Göçebeliğin kendine özgü yapısının ortaya çıkardığı insan modeli yerleşik kültürün değer yargılarından ayrı bir yapı sergiler. Ancak her toplumda görülebileceği gibi burada da değişik dönemlerde etkileşimler sonucu yükselip alçalmalar ortaya çıkmıştır. Özellikle Avrupa’da Ortaçağda yükselen kilise baskısıyla antik felsefe metinlerinin yok edilme tehlikesi karşısında bu yapıtlar Mısır ve Ortadoğu’ya kaçırılmıştı. Bugün elimizdeki kaynakların çoğu bu süreçte Arapçaya çevrildiği için kurtulmuş oldu. İbni Haldun’un kitabında değinilmeye çalışılan özelliklerin ayrıntılı açıklaması bulunuyor. Bu konuya ilişkin değerlendirmeleri için şu satırları okumak yeterli olacak: “İlk Usta’nın, (Aristoteles) bu konudaki yapıtları halk tarafından ulaşılabilir niteliktedir. İbni Sina Şifa ve Necat adlı yapıtlarında Aristo’nun yapıtlarını özetlemiştir. Ayrıca İspanyol filozofu İbni Rüşd de bir o kadarını yapmıştır.” (cilt: 3, s. 99) Görüldüğü gibi Antikçağ düşünürlerinin görüşleri uzak yolculuklar sonucu bir başka kültürde, bir başka iklimde insanlara ulaşabiliyor.
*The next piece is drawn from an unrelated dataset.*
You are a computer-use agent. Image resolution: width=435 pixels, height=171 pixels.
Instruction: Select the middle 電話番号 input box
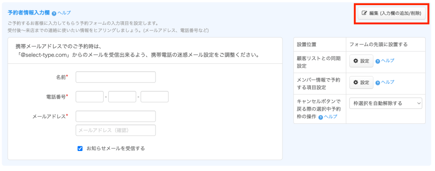click(122, 97)
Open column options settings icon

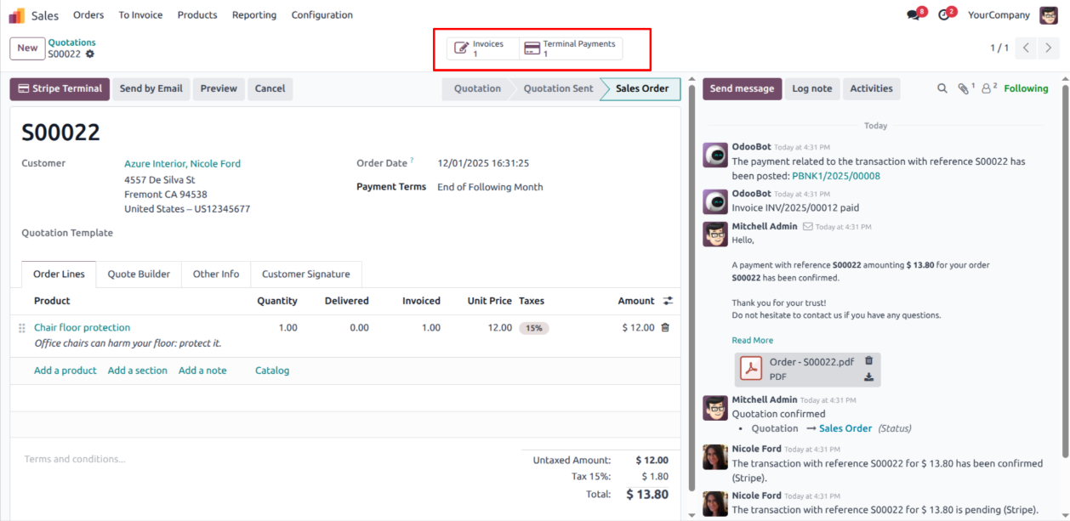click(x=668, y=301)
Bizler yönünden ilgi çekecek bölümlerin sanatla ilgili anlatımlar olacağı kuşkusuz. “Sanatçıları en az olan Araplardı” başlığı altında söylediklerine kulak verelim: “Araplar, yerleşik yaşama (el-‘umrân el-hadarî), bu yaşamın sanatlarına ve yapıtlarına herkesten uzak, kökleşmiş bedevilerdir…. Onun için Arapların ülkesinde ve İslam ile birlikte ele geçirdikleri bölgelerde çok az bir sanat uygulaması vardır, sanat ürünlerini dışarıdan getirtmek gerekir. Tersine, Çin gibi, Hindistan gibi, Türklerin ve Hıristiyan milletlerin topraklarında bol miktarda sanat (zanaat) bulunur ki…) (c.: 2, s.: 212)
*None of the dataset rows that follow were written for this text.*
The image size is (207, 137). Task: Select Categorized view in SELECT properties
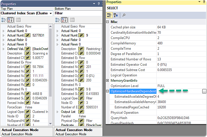pos(109,15)
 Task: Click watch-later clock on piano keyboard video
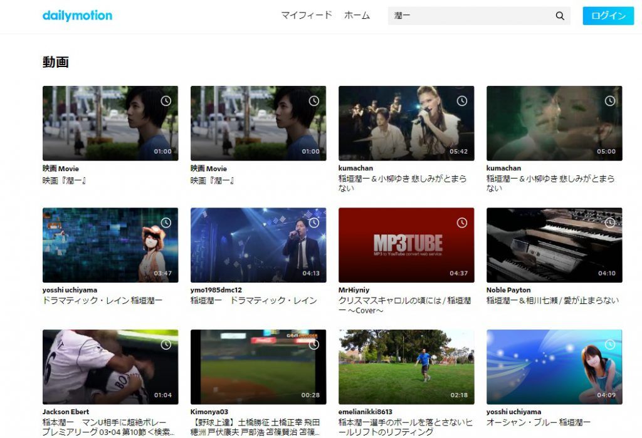tap(610, 223)
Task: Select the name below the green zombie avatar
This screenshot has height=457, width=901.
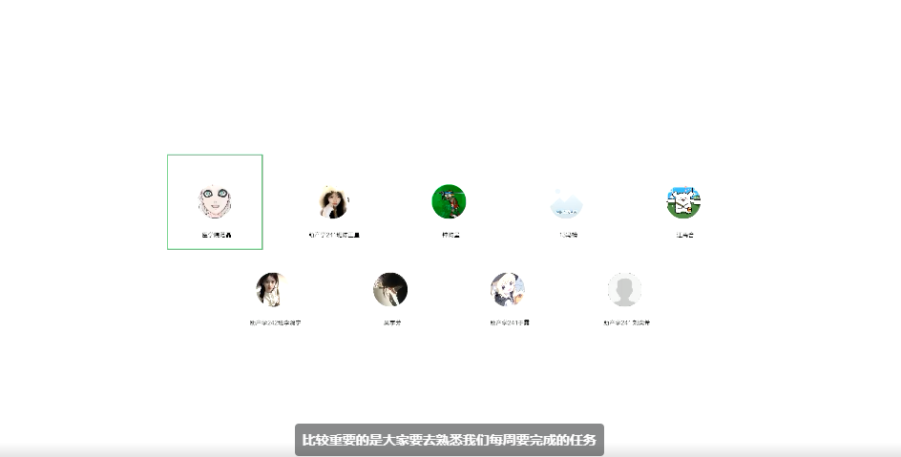Action: coord(451,235)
Okudukça yazılanların günümüzü tanımlar gibi olduğu dikkatlerden kaçmamıştır sanırım. İlgili bölümde yer alan kimi başlıklara da bir göz atma zamanı: “Bir kent tamamıyla örgütlenmediği ve yerleşik kültür tamamlanmadığı sürece insanlar vazgeçilmez olan gereksinimlerden başkasını düşünmezler, yani her şeyden önce beslenme ve tahıllarla ilgilidirler.” (c.: 2, s.: 209). “Sanat batan kültürün ardından ayakta kalamaz.” (c.: 2, s.: 210)
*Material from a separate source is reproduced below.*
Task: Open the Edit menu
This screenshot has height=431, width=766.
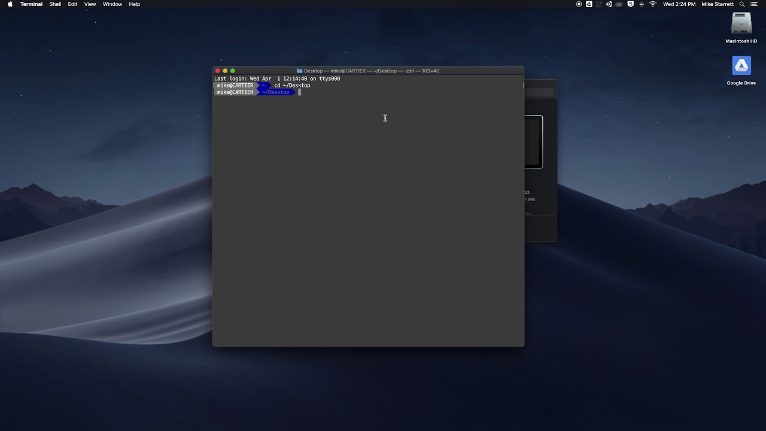Action: (72, 4)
“Araplar, doğaları gereği, başkalarının mallarına el koydukları gibi her türlü hakemlikten ve kamu düzenini sağlamaktan da uzak dururlar. Bir halkı yenilgiye uğrattıkları zaman, buradaki amaçları o halkın mallarına el koymak için bu yengiden yarar sağlamaktır. Üstelik yasaya da boşverirler. Kimi zaman suçlar para cezalarıyla cezalandırılır, bu da maliyenin gelirlerini arttırmak ve bunlardan para olarak yarar sağlamak içindir.” (c.: 1, s.: 254)
Örnekleri çoğaltabiliriz. Değinilen gözlemler hiç de yabancı gelmiyor bizlere.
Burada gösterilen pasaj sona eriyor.